With the environmental pressures being placed on metal finishers today, finding “greener” technologies that are more environmentally friendly and cost effective is a big focus.  The solution chemistry (or pH) can be of alkaline (> 7.0), acidic (< 7.0) or neutral (= 7.0) in nature.  Although chemical immersion strippers are most widely used today, electrolytic stripping is gaining more popularity.

Chemical immersion strippers have a limited bath life.

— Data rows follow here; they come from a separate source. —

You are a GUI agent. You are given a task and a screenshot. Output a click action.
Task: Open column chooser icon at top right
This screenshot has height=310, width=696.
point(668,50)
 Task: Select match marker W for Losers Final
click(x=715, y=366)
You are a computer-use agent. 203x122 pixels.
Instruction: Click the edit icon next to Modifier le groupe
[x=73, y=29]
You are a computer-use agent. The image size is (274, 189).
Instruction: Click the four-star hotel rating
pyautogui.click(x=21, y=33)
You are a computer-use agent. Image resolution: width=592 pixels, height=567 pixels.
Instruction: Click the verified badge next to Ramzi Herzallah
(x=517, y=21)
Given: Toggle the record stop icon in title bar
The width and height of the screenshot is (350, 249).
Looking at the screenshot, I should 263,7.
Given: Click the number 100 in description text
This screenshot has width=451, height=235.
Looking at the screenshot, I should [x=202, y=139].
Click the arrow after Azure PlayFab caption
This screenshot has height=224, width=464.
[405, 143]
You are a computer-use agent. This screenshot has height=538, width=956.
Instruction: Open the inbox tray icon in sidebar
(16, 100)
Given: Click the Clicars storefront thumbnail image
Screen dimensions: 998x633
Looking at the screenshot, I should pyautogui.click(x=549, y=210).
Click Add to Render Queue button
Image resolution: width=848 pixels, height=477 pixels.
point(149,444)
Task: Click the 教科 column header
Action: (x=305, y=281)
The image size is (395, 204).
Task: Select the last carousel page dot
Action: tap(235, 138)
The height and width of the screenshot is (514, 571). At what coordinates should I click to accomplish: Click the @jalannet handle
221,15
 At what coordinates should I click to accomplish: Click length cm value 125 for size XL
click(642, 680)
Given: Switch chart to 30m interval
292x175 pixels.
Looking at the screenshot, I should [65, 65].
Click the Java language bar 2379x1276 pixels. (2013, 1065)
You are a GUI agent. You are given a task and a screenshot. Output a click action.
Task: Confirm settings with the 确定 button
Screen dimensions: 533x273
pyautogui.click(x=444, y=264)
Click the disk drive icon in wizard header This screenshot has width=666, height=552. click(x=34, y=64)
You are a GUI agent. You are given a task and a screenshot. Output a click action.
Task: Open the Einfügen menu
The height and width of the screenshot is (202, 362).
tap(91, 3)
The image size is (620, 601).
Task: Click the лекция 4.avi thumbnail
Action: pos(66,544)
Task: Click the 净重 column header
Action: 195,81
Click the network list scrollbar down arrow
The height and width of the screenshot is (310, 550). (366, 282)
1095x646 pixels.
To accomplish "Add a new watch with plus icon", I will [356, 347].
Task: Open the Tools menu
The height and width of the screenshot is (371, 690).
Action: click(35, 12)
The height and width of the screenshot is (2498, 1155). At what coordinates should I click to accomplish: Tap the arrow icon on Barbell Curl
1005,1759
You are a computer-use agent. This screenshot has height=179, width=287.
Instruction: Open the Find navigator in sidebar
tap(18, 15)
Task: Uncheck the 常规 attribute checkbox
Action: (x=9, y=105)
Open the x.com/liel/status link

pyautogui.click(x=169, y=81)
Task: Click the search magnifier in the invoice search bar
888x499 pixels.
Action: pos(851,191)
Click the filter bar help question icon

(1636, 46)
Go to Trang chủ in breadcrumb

Acidic strippers, such as mineral acids (i.e.- nitric acid, etc.) are tenacious on racks, causing dehydration of the plastisol coating and increasing rack maintenance cost) and are aggressive on ventilation systems however provide adequate stripping rates and acceptable solubility of metals being stripped.

There are still a number of finishers using cyanide base technology today as these types of strippers dissolve most plated metals without attacking steel substrates and strip at an acceptable speed. Although these solutions are favorable in performance, many platers today do not want cyanide containing solutions in their shop.

Alkaline non-cyanide alternatives are available for those looking for cyanide free technology.  Common applications include stripping of copper used for heat treat stop-off or in stripping electrolytic nickel or electroless nickel off steel.  They also are generally operated at temperatures above 140 degrees F and require sufficient ventilation.  An amine or ammonia base stripper is used to provide complexing ability of the stripped metals but poses major difficulty in waste disposal of the spent solution (and waste stream) and chelates (ties up) metals thus making it difficult to precipitate out in the flocculation process in waste treatment process.

Although the set-up cost is higher (due to equipment requirements needed such as rectification, etc.), electrolytic stripping is much safer for the worker as they are neutral (or slightly acidic) in pH.  Another benefit is less degradation of the plastisol coating on racks occur, significantly reducing rack maintenance cost commonly seen in acidic strippers like nitric acid.  An application commonly used is in stripping electrolytic nickel off stainless steel rack tips. The overall quality of deposit is enhanced as a result of the elimination of the robbing effect of the current due to the excessive nickel buildup on the tips. Use in stripping electrolytic nickel deposits on steel is also a common application.

These baths can be desludged which extends their bath life.  An indexing type paper filter is commonly used. They are favorable for waste disposal systems as they contain less complexing agents, thus the metal(s) are more readily precipitated after pH adjustment and offer a “greener” technology in today’s finishing environment.